Трудно было рассчитывать на то, что среди капитанов этих судов отыщется хоть один, который согласится взять себе в команду чахоточного юнгу. Однако один такой все же нашелся.

Продан последний пиджак, а на вырученные деньги куплено шерстяное одеяло. И вот он уже каютный юнга брига «Доротея», рейс Гамбург — Ла-Гуайра, капитан Симонсон, груз — железные изделия...

В первом же рейсе «Доротея» пошла ко дну. Среди спасшихся членов команды был и он, юнга. Их шлюпку подобрали голландские рыбаки.

Местные власти выдали команде «Доротеи» пособие на обратный путь до Гамбурга. Шкипер, боцман, матросы, кок — все члены команды, разумеется, с благодарностью приняли эти скудные деньги. Один только он, каютный юнга, решительно отказался от своей доли.

Он твердо решил ни за что не возвращаться на родину.

Что хорошего ожидало его в Гамбурге? Или в родном Мекленбурге? Снова ходить по лавкам, магазинам и мастерским в тщетных поисках работы? Нет. С него хватит! Он теперь вольный человек, он дышал морским ветром. Перед ним — весь мир, огромный, необъятный. Он верил, что сумеет его завоевать...

И вот минуло четверть века.

Мекленбургские родственники этого незадачливого юнца, наверное, уже успели забыть о его существовании. Скорее всего, они решили, что он давным-давно уже сгинул где-нибудь в своих бесконечных странствиях. Во всяком случае, у них и в мыслях не было, что из этого недотепы могло выйти что-нибудь путное.

И тут как гром среди ясного неба на них вдруг свалилась поразительная весть.

Из далекого русского города Санкт-Петербурга прибыл пакет. В пакете — фотографический портрет невысокого, сухощавого, респектабельного господина в цилиндре и в лисьей шубе до пят.

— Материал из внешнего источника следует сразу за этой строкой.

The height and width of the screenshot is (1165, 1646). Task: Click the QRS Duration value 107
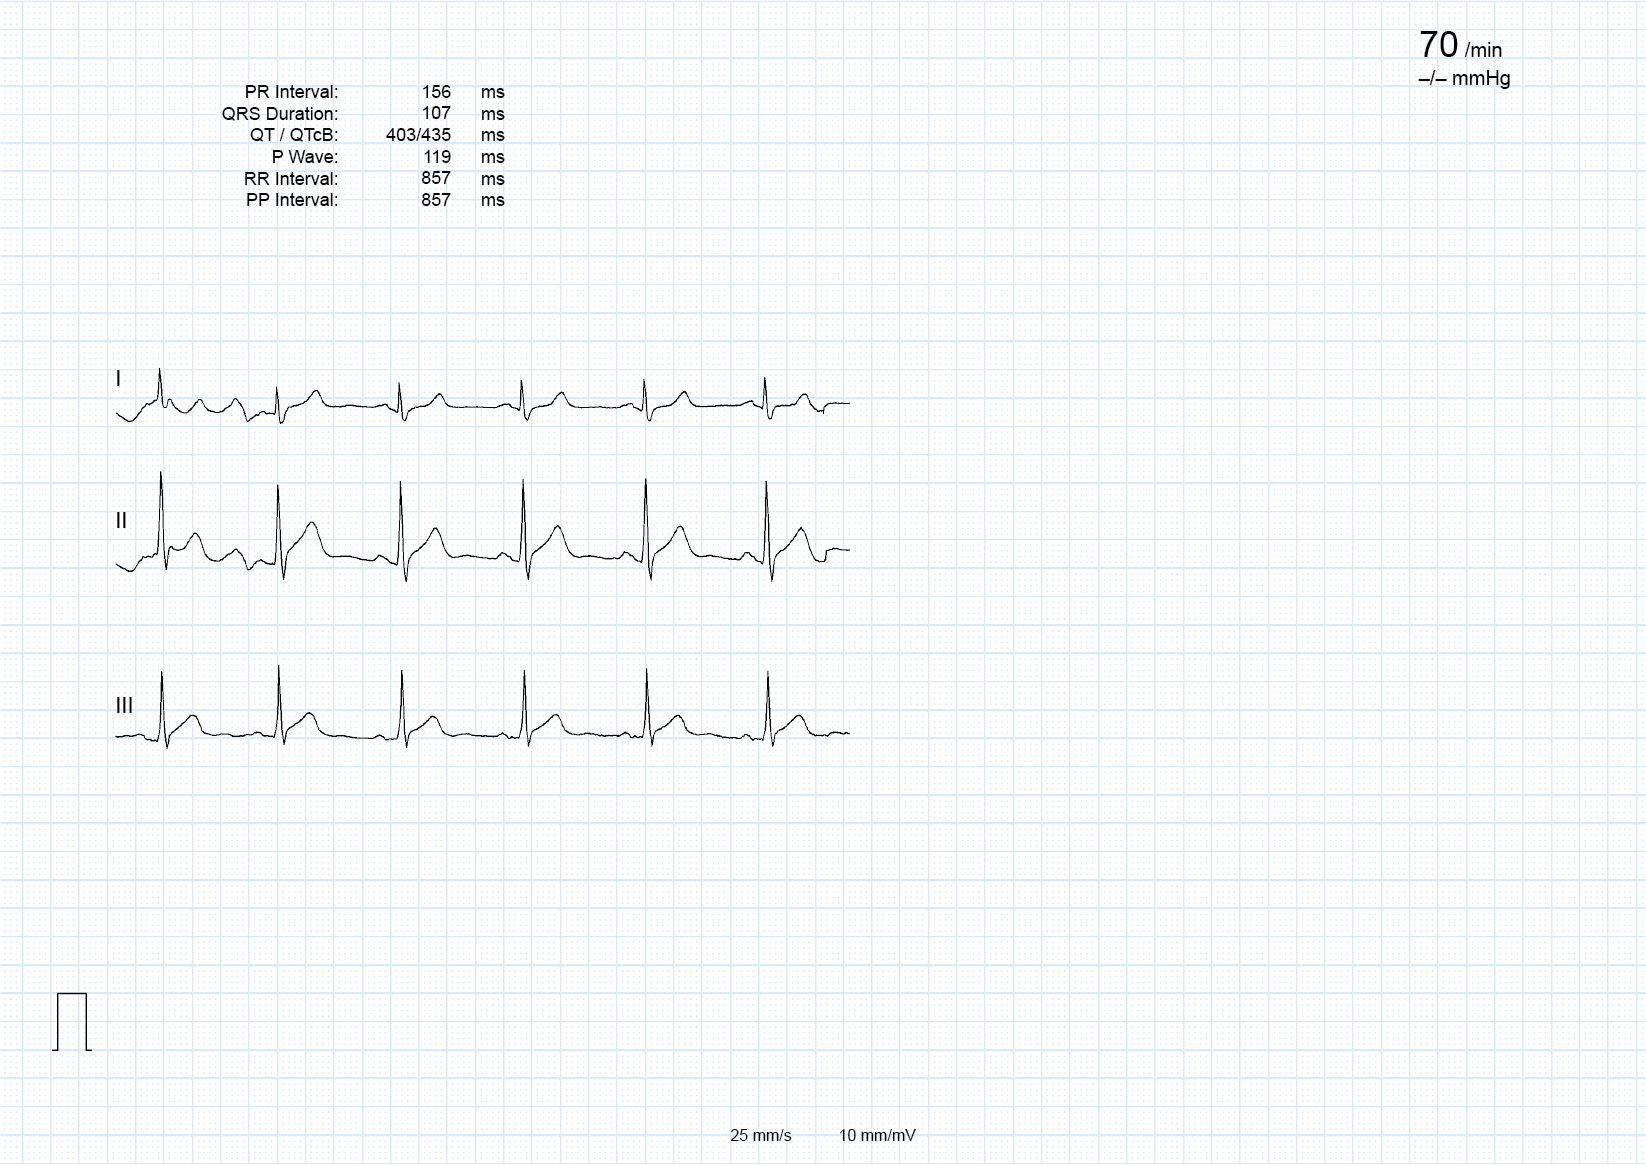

Подпись под портретом гласила: «Фотография Генри Шлимана, в юности приказчика у господина Хюкштедта в Фюрстенберге; теперь Санкт-Петербургского оптового купца 1-й гильдии, почетного потомственного русского гражданина, судьи Санкт-Петербургского торгового суда и директора Императорского государственного банка в Санкт-Петербурге».

Точных свидетельств насчет того, что Генрих Шлиман действительно был директором Императорского государственного банка, не сохранилось. Не исключено, что, сочиняя эту злорадную подпись под фотографией, адресованную родственникам, не пожелавшим ему помочь, когда он погибал в нищете, Шлиман не отказал себе в удовольствии украсить реестр своих высоких титулов и званий еще одним, вымышленным. Но все прочие титулы, перечисленные выше, не вызывают сомнений. Он действительно стал крупным оптовым торговцем, купцом первой гильдии, почетным потомственным гражданином Российской империи.